__WHAT TO PRODUCE__. Search the data for "browser". Each line containing it is to be copied.

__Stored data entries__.
>>>
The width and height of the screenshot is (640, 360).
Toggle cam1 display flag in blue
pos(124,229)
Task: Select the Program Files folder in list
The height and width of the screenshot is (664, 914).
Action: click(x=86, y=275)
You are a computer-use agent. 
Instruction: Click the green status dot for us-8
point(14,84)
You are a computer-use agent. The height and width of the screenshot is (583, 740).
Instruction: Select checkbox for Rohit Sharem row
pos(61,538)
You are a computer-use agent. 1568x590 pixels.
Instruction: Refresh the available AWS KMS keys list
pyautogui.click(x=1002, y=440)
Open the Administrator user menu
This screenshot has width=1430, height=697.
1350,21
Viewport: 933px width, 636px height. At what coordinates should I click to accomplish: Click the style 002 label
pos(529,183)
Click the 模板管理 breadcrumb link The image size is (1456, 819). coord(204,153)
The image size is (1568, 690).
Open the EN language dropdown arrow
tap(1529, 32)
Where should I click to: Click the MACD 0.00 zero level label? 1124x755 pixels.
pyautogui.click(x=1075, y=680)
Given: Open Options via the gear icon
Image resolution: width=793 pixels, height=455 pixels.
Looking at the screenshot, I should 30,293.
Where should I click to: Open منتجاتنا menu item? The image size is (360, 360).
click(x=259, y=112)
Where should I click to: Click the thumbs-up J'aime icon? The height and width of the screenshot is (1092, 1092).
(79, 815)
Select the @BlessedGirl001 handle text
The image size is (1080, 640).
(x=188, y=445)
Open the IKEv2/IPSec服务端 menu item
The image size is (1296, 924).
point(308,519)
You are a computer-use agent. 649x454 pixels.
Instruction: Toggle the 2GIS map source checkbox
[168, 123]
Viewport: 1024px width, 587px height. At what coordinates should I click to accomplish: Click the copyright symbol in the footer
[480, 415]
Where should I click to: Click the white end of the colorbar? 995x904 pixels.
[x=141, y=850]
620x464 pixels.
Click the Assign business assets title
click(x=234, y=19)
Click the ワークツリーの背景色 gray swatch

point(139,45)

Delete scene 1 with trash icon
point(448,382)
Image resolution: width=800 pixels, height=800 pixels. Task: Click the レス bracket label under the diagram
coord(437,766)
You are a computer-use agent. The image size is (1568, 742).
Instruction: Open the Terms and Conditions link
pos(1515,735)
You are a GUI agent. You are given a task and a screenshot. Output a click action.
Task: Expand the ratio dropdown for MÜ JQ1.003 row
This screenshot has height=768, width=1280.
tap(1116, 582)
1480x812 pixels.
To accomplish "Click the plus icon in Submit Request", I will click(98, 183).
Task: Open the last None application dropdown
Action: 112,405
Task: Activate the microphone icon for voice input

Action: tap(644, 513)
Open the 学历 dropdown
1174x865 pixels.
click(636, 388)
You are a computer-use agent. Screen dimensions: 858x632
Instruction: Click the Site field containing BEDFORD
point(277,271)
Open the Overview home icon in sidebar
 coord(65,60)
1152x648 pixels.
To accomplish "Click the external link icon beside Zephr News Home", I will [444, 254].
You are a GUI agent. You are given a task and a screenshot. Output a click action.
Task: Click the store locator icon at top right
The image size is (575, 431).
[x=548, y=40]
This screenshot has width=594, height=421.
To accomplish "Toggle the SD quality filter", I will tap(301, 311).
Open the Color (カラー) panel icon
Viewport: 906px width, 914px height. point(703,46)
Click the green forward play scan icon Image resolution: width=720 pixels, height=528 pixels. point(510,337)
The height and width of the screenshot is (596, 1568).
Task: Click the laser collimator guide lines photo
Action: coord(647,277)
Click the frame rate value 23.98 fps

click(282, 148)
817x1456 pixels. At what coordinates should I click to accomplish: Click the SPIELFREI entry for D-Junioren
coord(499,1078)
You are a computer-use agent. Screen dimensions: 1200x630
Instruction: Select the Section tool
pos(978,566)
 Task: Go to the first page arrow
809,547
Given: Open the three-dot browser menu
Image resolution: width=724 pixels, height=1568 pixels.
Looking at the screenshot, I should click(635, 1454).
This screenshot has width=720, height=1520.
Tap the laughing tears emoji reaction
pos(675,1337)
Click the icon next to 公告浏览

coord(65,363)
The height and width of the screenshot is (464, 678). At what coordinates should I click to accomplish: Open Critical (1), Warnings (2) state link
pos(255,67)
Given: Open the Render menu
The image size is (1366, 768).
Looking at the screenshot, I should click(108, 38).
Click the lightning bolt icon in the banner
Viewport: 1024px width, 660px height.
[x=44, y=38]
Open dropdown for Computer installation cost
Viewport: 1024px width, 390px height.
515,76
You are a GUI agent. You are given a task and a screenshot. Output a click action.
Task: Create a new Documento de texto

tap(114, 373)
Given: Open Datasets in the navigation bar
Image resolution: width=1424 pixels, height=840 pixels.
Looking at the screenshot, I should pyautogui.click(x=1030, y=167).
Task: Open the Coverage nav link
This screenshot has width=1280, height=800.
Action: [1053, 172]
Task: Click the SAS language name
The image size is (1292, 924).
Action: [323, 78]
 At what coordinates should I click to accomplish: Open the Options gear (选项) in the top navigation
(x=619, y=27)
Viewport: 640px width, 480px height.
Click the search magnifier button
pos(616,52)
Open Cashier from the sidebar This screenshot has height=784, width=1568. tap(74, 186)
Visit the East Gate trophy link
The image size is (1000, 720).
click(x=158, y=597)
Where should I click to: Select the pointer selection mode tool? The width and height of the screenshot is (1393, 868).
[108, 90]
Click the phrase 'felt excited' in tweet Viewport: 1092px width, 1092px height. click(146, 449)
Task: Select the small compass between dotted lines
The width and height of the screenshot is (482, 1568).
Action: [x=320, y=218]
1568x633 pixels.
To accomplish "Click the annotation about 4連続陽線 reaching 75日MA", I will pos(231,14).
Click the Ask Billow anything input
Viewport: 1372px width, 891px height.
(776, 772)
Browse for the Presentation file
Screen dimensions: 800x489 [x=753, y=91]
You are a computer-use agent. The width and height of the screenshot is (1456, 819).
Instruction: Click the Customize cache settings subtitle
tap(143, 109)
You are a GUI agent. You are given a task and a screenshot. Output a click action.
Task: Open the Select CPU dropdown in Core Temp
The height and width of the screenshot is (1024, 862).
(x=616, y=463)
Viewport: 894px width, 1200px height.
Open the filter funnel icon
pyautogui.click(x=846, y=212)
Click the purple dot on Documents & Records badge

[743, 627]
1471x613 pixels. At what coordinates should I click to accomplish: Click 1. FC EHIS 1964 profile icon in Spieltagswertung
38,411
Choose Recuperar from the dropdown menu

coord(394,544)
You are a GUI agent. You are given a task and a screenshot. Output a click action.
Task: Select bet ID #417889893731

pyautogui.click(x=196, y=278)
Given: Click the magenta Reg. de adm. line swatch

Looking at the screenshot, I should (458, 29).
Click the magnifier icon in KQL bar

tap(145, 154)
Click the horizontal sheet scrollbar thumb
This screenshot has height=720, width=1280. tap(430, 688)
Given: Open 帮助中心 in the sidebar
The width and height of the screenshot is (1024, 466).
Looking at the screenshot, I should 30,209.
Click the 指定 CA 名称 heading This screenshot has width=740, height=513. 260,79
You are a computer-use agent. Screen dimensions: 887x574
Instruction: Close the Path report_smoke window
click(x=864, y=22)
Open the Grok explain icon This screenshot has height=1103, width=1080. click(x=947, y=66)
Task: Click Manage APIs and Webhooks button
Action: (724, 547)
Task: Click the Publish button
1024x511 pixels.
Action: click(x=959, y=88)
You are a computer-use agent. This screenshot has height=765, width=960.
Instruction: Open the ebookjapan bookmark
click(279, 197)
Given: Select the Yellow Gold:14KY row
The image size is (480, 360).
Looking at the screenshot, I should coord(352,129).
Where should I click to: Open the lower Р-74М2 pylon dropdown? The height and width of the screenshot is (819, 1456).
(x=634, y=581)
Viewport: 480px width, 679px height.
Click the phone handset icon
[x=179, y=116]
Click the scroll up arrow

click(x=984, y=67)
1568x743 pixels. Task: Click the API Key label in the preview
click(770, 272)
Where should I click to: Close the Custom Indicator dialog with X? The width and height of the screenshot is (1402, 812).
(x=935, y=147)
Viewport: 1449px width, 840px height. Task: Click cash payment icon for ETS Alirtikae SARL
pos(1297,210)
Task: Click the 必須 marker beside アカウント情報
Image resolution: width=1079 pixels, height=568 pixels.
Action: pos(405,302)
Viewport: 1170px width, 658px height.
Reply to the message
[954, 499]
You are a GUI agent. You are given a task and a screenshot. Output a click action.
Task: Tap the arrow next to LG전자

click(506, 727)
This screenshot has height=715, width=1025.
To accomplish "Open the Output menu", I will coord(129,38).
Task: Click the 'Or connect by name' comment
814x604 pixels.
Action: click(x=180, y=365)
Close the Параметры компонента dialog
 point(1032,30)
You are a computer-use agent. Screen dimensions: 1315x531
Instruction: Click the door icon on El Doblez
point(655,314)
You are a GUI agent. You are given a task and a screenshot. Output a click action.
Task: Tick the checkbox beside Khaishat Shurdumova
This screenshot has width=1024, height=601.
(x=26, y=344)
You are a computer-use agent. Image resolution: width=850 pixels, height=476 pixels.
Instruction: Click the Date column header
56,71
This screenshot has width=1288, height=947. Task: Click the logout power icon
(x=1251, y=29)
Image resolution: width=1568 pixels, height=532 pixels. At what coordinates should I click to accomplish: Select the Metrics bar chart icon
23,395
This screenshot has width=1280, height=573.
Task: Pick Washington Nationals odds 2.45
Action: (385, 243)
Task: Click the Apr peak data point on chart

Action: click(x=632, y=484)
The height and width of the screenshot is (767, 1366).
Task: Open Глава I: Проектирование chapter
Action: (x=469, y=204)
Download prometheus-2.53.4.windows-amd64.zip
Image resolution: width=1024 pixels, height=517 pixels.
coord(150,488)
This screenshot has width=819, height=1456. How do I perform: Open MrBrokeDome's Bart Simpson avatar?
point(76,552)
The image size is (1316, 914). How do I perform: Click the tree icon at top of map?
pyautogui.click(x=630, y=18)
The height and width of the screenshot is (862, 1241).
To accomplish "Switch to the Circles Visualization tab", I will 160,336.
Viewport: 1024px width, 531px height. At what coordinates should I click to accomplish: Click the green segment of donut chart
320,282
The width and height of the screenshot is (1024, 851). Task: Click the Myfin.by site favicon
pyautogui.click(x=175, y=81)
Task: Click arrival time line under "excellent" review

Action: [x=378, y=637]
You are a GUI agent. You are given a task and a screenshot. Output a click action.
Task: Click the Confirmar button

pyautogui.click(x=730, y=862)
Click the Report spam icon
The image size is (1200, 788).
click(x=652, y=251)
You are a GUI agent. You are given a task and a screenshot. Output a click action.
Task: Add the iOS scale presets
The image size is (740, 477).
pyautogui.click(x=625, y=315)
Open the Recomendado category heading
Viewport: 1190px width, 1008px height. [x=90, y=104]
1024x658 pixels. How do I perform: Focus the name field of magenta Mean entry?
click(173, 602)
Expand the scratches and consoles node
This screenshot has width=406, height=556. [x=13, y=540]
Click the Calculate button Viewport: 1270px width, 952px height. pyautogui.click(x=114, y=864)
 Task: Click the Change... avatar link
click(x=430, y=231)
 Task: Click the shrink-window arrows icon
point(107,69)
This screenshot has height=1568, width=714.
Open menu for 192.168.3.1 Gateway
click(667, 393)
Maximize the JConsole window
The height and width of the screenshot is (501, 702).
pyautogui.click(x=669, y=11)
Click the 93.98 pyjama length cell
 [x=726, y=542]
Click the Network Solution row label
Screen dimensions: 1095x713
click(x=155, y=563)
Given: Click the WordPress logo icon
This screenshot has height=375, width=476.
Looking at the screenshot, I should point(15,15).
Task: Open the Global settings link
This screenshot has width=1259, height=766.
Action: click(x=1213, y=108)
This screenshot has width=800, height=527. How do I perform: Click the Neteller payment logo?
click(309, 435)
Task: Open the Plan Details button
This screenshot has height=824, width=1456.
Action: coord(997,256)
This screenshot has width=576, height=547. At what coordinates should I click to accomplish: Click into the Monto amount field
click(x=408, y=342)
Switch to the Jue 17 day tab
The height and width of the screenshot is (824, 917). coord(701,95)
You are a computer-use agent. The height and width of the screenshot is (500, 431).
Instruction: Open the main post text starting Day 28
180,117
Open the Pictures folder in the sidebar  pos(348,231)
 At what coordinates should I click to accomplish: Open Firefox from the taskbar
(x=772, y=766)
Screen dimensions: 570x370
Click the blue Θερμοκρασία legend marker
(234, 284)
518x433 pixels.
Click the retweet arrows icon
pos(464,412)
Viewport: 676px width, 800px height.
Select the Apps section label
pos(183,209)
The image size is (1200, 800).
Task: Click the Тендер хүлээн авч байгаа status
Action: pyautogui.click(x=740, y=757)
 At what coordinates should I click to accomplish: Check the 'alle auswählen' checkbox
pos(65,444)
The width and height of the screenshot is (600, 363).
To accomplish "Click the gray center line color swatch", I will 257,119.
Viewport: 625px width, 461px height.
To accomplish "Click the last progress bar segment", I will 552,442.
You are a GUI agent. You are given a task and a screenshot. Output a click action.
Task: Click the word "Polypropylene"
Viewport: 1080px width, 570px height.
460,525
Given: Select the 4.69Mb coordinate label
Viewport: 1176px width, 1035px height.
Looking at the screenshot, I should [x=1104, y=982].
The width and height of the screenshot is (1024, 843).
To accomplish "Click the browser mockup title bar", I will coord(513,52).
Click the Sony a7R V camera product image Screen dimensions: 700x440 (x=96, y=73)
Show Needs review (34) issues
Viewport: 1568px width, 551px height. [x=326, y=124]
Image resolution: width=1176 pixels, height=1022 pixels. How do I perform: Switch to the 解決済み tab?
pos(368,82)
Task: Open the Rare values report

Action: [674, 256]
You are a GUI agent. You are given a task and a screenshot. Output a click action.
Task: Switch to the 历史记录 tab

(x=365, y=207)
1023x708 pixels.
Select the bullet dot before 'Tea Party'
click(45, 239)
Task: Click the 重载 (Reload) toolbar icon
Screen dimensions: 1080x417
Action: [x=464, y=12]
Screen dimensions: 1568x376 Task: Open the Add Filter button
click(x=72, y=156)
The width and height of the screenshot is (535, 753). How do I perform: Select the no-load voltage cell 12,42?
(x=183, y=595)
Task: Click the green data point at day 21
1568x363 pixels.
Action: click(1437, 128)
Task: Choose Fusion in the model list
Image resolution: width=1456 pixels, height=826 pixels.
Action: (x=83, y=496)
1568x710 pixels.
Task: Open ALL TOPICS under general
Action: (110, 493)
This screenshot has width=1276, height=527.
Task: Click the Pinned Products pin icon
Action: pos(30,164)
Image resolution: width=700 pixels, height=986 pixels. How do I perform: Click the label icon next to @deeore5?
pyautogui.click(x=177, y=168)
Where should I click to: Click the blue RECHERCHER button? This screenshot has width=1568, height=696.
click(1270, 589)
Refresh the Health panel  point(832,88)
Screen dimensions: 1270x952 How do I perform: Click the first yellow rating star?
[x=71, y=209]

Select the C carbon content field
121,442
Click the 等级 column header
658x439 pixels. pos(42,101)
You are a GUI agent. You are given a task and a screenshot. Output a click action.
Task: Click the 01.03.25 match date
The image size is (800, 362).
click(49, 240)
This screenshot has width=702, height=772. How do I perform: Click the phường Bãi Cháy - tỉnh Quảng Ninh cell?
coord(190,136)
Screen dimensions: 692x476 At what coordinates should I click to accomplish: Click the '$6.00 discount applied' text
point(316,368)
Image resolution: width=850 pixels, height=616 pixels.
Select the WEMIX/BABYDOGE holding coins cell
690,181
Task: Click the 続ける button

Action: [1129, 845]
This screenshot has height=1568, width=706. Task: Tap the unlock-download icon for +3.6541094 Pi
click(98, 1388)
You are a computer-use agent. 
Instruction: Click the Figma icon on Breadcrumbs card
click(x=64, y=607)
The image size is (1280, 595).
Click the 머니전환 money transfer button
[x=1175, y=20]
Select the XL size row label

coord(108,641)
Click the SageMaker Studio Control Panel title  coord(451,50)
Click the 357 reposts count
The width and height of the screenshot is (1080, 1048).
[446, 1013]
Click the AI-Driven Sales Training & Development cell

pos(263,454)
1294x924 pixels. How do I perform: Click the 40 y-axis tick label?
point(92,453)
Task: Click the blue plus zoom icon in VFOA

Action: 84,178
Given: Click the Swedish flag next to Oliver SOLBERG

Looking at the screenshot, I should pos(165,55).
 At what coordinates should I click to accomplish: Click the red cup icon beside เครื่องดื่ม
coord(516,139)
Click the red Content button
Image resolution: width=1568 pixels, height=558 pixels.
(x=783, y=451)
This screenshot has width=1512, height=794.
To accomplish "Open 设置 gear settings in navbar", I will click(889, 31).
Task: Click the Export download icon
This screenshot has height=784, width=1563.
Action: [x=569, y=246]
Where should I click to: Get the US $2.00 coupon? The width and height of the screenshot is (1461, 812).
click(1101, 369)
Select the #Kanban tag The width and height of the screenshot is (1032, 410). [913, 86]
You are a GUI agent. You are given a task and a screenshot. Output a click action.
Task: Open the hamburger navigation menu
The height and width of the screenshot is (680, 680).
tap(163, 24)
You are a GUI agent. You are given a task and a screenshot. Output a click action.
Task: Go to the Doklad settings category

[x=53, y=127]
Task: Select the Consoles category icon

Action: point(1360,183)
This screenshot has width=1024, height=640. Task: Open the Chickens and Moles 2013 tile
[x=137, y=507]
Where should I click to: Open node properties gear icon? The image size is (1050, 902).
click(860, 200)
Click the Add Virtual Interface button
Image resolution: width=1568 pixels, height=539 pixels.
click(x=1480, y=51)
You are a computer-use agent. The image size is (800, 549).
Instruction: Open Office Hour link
<<<
__EXERCISE SOLUTION__.
Given: Open the three-dot browser menu
To accomplish "Click the browser mockup title bar", I will coord(513,52).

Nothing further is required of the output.